His cousin’s reply came by return on Friday.
“Dear Darcy
Your enthusiasm for travelling to Kent to see our aunt is most commendable. I shall, as you ask, arrange to be in town three weeks earlier than we agreed, so that we can be at Rosings in time for Easter. Forgive this short note— written in haste.
James Fitzwilliam.”
Darcy wrote to his aunt to say that he planned to arrive for his visit to Kent in the week before the festival, and received a letter within a few days welcoming the idea.

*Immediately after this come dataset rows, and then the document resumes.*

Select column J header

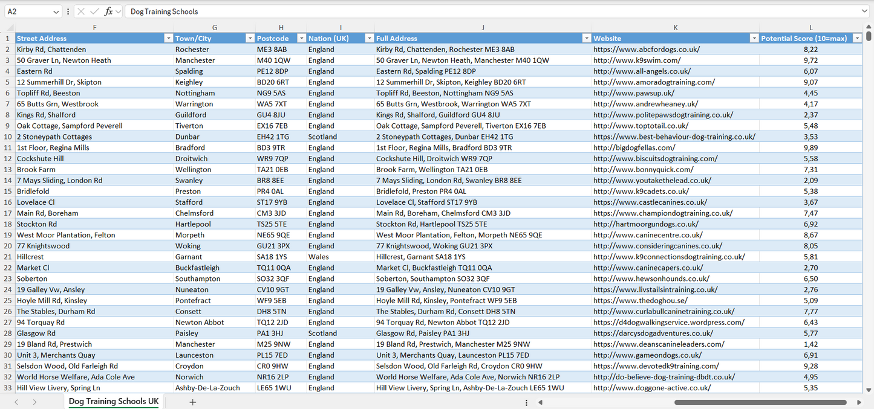[x=483, y=27]
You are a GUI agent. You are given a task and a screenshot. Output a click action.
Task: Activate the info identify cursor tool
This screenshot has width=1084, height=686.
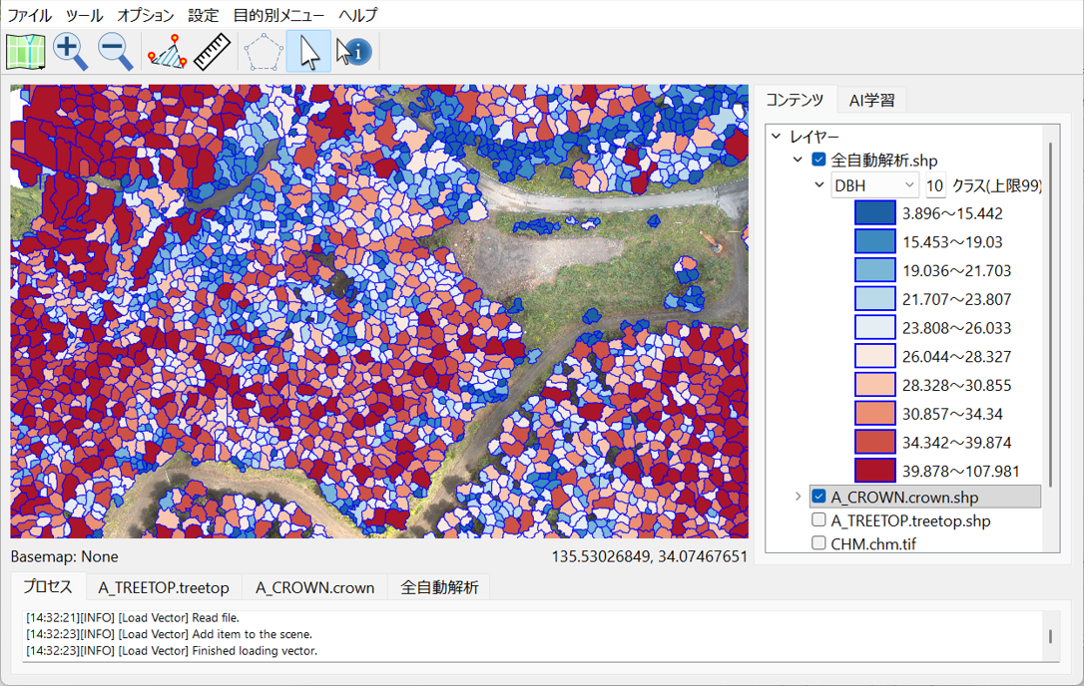click(353, 52)
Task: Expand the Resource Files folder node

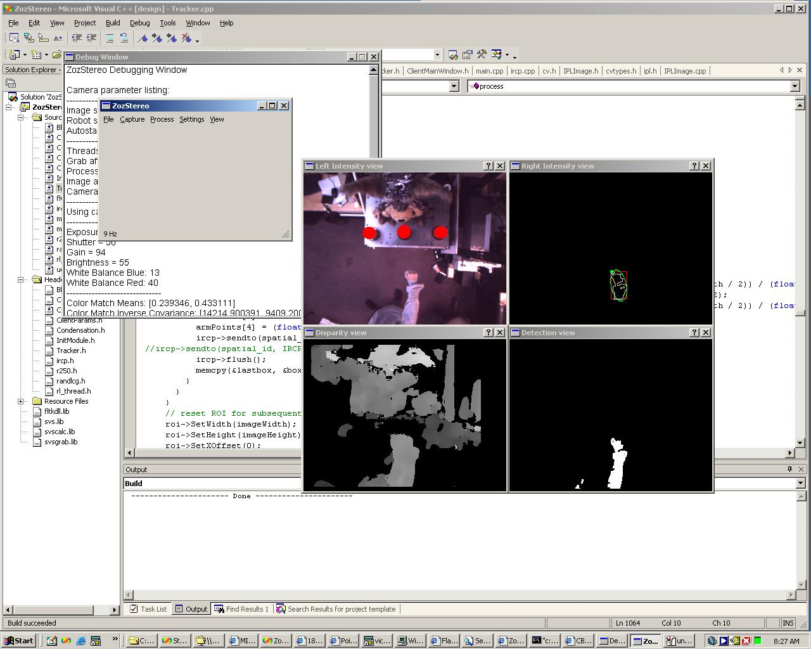Action: pos(21,401)
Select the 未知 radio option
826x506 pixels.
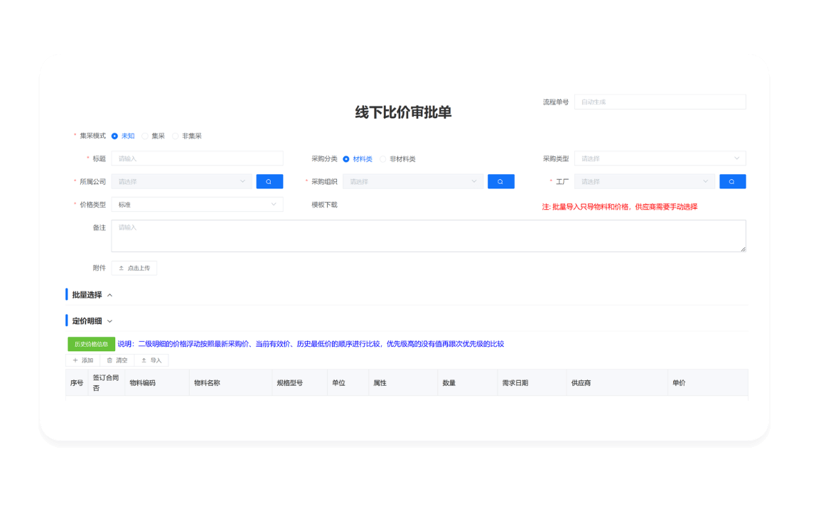[x=115, y=135]
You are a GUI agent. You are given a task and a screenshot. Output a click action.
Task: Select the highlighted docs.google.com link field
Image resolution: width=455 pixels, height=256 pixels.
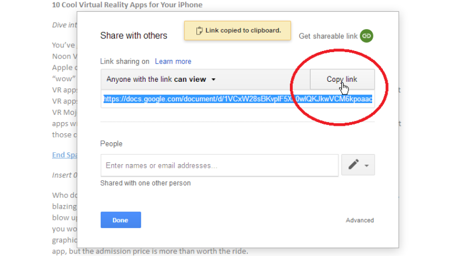coord(238,99)
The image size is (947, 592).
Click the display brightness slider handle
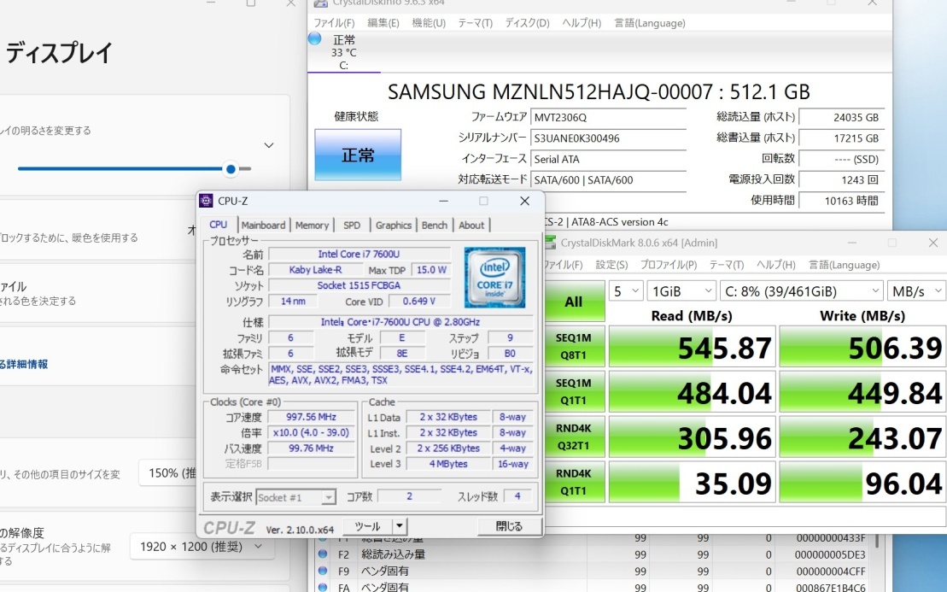click(231, 169)
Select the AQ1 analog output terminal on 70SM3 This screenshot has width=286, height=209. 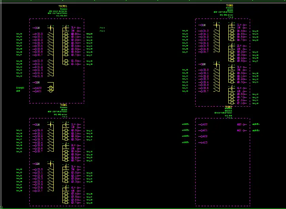239,130
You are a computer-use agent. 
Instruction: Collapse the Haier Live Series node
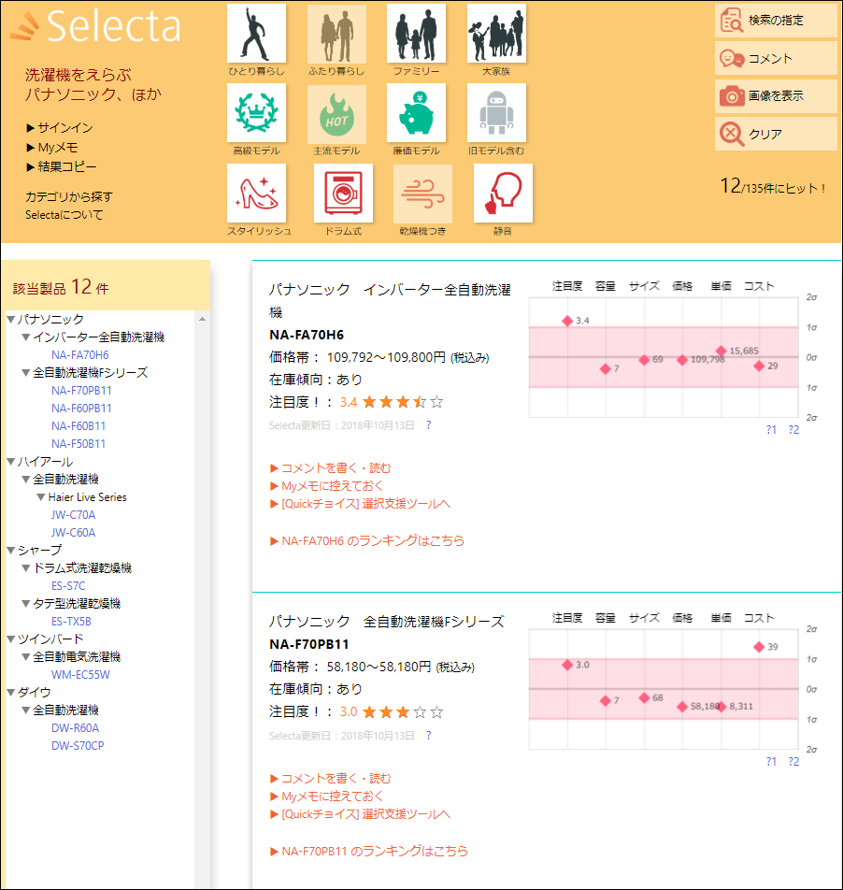pyautogui.click(x=41, y=497)
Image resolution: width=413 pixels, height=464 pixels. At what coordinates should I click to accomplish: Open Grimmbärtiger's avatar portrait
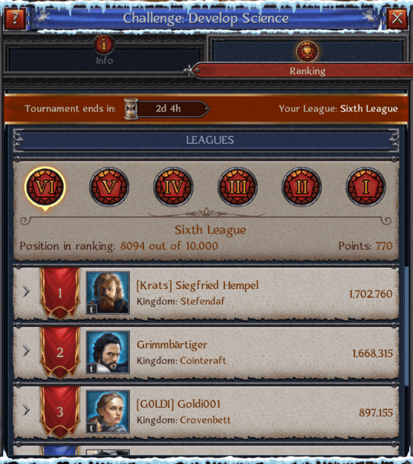click(108, 352)
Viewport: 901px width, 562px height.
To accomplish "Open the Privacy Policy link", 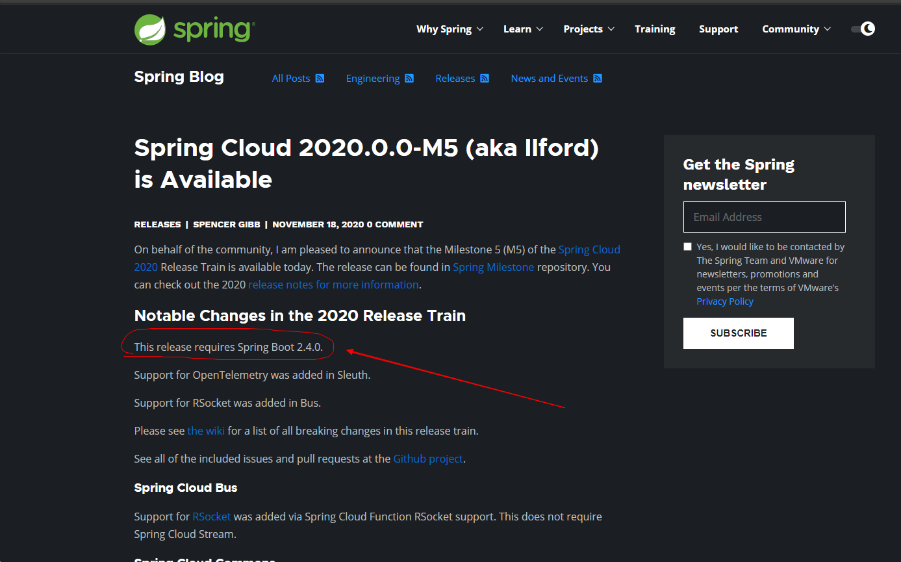I will tap(725, 301).
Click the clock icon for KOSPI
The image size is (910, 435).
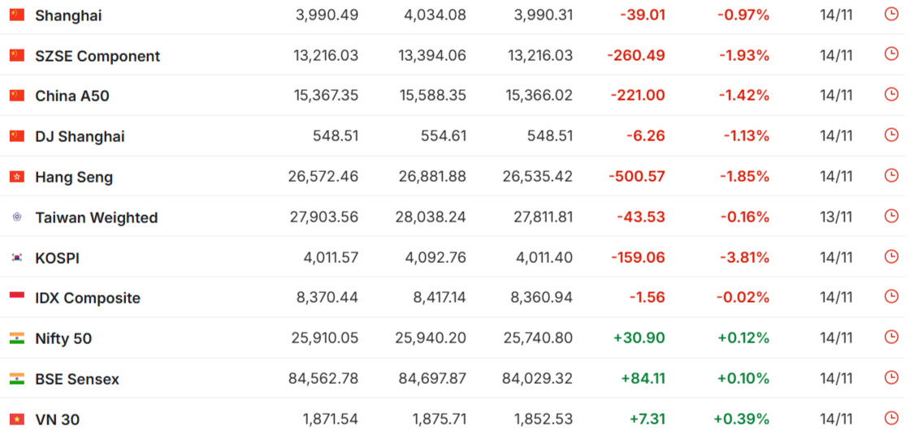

His cousin reached London in time for them to leave for Kent some eight days before Easter. On the journey from town, Fitzwilliam asked Darcy how he had been passing his time since they last met. Darcy, without naming his friend, recounted his success in separating Bingley from an unfortunate alliance that could have damaged his situation for life. He took pains to emphasise that his motives had been allied with the knowledge that the affections of neither of the parties had been fully engaged, and so that the whole affair had been for the best.
Fitzwilliam commended Darcy for his foresight and rapid action, saying that, as the younger son of an Earl, he would need to have regard to fortune and position himself when he married. His cousin added that, now that he had attained his thirtieth year, marriage was a matter to which Fitzwilliam might need to give some more serious attention.
13
Thus it was that Darcy and his cousin arrived in Kent at the beginning of April, with Easter only a few days away.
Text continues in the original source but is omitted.